AKRON (July 18, 2005) — The money wasted operating a slovenly service department really is quantifiable.
Tire dealers and service shop operators who think it costs them too much to clean up a pigsty should examine the following cost breakdowns.
Maintaining a clean facility ultimately saves money. Plus, as I have discussed many times in previous columns, a clean, professional image has an immeasurable impact on overall service sales.
A recent tour of a parts factory rekindled my interest in measuring and quantifying things that some bosses hate to address—especially a filthy, poorly illuminated service department. After all, owners and managers often tell me, auto service is dirty work so it's natural for the workplace to reflect that condition. (Similar to the way the visiting rooms and operating rooms of health-care professionals reflect their work, right?)
The manufacturing engineer who acted as my guide on the tour was trained as a mechanical engineer but also happened to have extensive auto repair experience. His primary responsibility is saving his em-ployer time and money while maintaining or improving the quality of the product. Understandably, this is a massive challenge.
Throughout the tour, I saw small improvements this engineer had created—often with the cooperation of the workers—that cumulatively were saving the company thousands of dollars annually and improving overall quality. “Our competitors are obsessed with dollars and hours. We beat 'em by worrying about pennies and seconds,” he said.
Obviously, what this man means is that small losses add up to big ones over time. This comes from someone who doesn't hesitate to monitor a procedure or operation with a stop watch. I think there's a powerful and meaningful parallel to automotive service departments.
For example, how many service departments are fitted with high-tech, time-saving equipment, yet the techs have to circumvent trash and debris to walk from one end of the bay to the other or from bay to bay?
I decided to apply some of this engineer's thinking to a scenario I've watched countless times over the years.

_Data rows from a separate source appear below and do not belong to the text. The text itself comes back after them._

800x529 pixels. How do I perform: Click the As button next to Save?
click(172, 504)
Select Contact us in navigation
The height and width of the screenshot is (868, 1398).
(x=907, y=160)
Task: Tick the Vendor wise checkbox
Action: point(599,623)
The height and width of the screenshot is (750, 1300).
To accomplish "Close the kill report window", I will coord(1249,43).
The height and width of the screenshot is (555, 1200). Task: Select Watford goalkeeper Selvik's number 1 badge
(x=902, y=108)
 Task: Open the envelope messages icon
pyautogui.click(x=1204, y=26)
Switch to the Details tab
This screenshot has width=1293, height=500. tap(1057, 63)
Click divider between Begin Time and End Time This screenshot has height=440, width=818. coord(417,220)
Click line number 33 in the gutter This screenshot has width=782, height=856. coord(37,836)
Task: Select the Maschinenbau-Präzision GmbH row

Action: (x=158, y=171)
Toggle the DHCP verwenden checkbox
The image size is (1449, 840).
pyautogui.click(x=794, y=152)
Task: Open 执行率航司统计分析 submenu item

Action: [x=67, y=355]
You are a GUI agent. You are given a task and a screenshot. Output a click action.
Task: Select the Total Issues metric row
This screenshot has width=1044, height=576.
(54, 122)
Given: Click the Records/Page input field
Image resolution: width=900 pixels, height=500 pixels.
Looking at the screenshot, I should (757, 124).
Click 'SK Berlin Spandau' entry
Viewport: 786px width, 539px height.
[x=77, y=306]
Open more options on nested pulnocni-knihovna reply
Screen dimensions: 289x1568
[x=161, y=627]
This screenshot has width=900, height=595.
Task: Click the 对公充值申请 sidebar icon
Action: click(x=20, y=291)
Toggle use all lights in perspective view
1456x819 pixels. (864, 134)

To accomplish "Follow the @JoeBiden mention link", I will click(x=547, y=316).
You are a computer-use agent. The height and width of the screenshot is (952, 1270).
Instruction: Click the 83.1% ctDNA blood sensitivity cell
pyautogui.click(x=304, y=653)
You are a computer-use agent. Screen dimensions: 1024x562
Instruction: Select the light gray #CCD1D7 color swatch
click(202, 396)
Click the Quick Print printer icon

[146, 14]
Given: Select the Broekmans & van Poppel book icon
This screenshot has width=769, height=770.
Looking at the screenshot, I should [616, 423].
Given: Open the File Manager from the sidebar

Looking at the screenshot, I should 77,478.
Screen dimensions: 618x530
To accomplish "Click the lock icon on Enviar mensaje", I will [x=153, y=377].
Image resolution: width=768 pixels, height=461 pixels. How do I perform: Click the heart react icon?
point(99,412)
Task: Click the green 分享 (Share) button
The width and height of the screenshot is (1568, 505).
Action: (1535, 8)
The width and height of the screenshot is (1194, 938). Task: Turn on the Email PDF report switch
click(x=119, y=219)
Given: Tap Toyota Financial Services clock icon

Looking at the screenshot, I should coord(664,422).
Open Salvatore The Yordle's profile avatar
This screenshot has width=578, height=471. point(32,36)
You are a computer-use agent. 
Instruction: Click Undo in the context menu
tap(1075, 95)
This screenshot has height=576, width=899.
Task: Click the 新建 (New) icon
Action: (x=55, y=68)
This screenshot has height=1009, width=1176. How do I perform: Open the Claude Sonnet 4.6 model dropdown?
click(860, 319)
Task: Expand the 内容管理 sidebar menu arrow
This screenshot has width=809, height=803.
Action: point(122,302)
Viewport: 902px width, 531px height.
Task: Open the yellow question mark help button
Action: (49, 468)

Lighting is poor and the shop is dirty. A technician who is racing to beat the clock on a job drops a fastener of some kind. He thinks the fastener rolled under a workbench but he isn't sure.
This entire service operation comes to a halt while the tech literally searches on hands and knees for this fastener. The shop is so dim and dirty that he has to grab an extra work light, plug it into an electrical outlet and continue searching.
He doesn't find it, so he walks back to the dealership's parts room and begins picking through the metric hardware assortment there. (Of course, this example assumes the business even has such an assortment because many do not. In many instances, the tech has to pick through the assorted hardware in a five-pound coffee can on or under the workbench.)
Many bosses I've met consider this fiasco just a routine part of the business day. But the manufacturing engineer I mentioned earlier would record 15 or 20 minutes of lost productivity. Then he would work some extremely realistic numbers.
For example, 15 minutes equals .25 hour. Suppose the labor rate is $50 per hour. If so, the worker just wasted $12.50 worth of time (.25 hour times $50/hour).
However, as I've explained in past columns, the lost time cost the tire store twice because that's time that should have been devoted to earning money rather than wasting it. Now we're up to $25 lost. Suppose dropping and hunting for fasteners occurs three times per month. That's 36 episodes per year times $25, which totals 900 bucks per year!
Basic things such as good lighting and maintaining clean floors greatly simplifies tasks such as finding a dropped bolt or washer. However, that's just one simplified example.
If you want to improve the profitability of your tire dealership, consider the manufacturing engineer's example. Monitor employees' basic activities and procedures with pennies and seconds in mind. Those really do add up.